Basics of Statistics for Data Science

Aditya Ranjan Behera
5 min readJan 2, 2021

--

“Data Scientists is a person who is better at statistics than any programmer and better at programming than any statistician.” — Josh Wills

To become a data scientist, you must require a strong knowledge of mathematics and statistics. Math and statistics are essential for data science because these are the basic foundation of all machine learning algorithms. In fact, mathematics is based on everything around us, like from shapes, patterns and colours. Mathematics is basic of each and every aspect of our lives.

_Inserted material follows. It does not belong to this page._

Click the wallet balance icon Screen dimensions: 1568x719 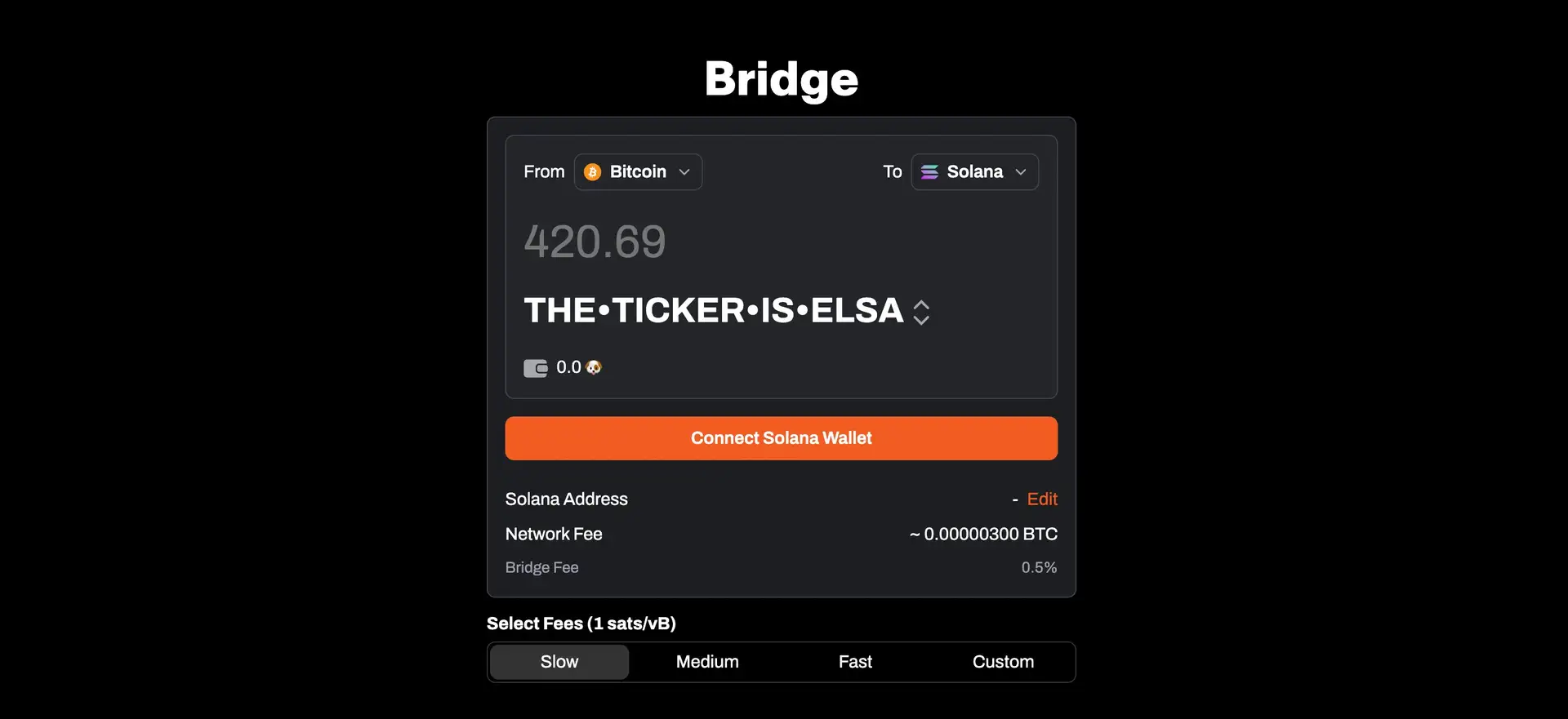[x=536, y=368]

Here you will understand about the basics and importance of math and statistics for data science and how they are helping to build ML algorithms.

History of Statistics

The word statistics is derived from the Latin word “Status” or the Italian word “Statista” and the meaning of these words is “political state” or “government”. If we have a look in history statistics wad used by rulers. The application of statistics was very but rulers and kings needed information about the land, agriculture, commerce, populations of their states to assess their military potential, their wealth taxation and other aspects of govt. For more details, search here.

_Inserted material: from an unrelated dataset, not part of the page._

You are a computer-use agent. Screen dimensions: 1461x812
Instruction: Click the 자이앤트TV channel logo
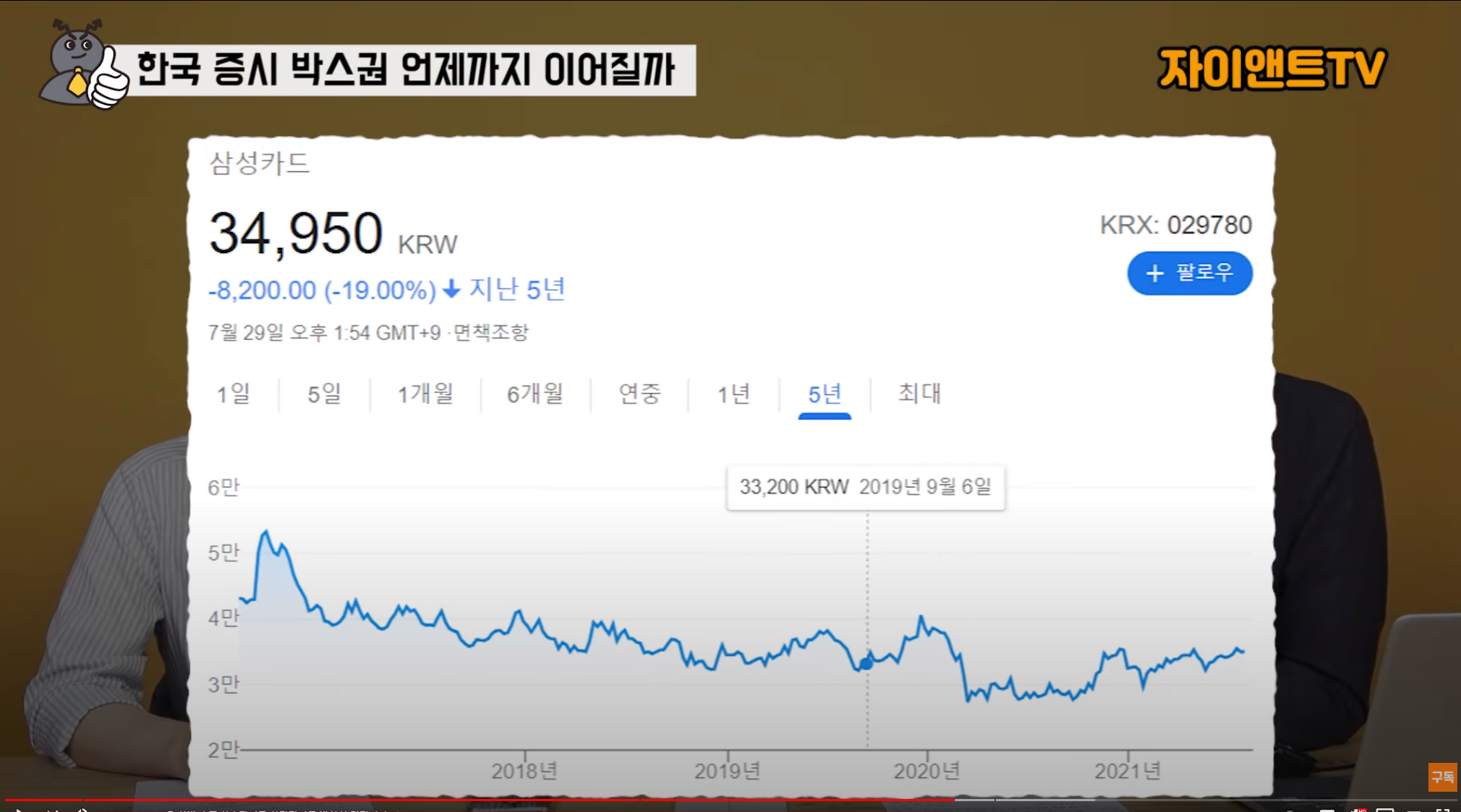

Introduction to Statistics

So let’s know about what is statistics?

Statistics is a branch of science which deals with collecting and analyzing numerical data in large quantities especially for the purpose of inferring proportions in a whole from those in a representative sample.

It helps data scientist to look for meaningful trends and changes by processing complex problems in the real world. It performs mathematical on data for deriving meaningful insights from data.

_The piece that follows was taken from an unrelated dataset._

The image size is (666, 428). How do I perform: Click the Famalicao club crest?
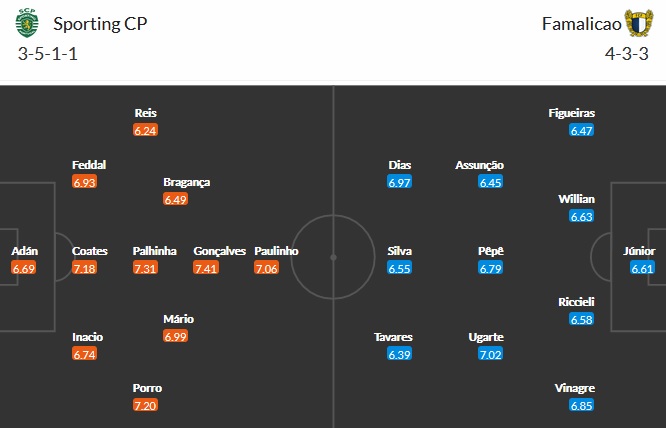pos(637,23)
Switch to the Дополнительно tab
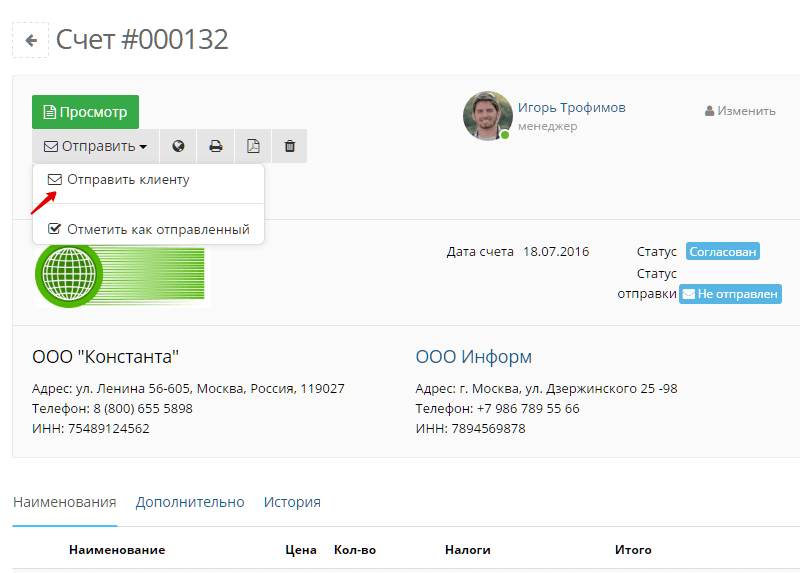Screen dimensions: 800x573 [x=190, y=502]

Terminologies in Statistics

There are some key words which have to be known before dealing with statistics for data science. Here are some terminologies: -

1) Population is the whole dataset from which data has to be collected.

2) Sample is a subset of the population

3) Variable may be characteristic, quantity, number. It can be called a data item.

There are two types of analysis in statistics: -

1) Quantitative Analysis: — Quantitative analysis deals with numerical data like age, height, income etc. and graphs for identifying patterns and trends. It is also known as statistical analysis

2) Qualitative Analysis: — Qualitative analysis deals with classifying data into patterns to arrange and conclude results. It can be used in many forms like texts, images, sounds. It is also known as non-statistical analysis.

But the main purpose of both of these analyses is to find insights and providing results.

Categories in statistics

There are two categories in statistics.

Understanding Descriptive Statistics

Descriptive statistics is deals with the data which provides descriptions about the population through numerical calculations or graphs or tables. It helps to organize the data and focuses on the characteristics of parameters provided by the data. It is a summary statistic that quantifies or summarizes features from a collection of.

Descriptive statistics includes random variable, binomial distribution, normal distribution (bell curve), uniform normal distribution, central Limit Theorem, central tendency, variability, random variables, z-score.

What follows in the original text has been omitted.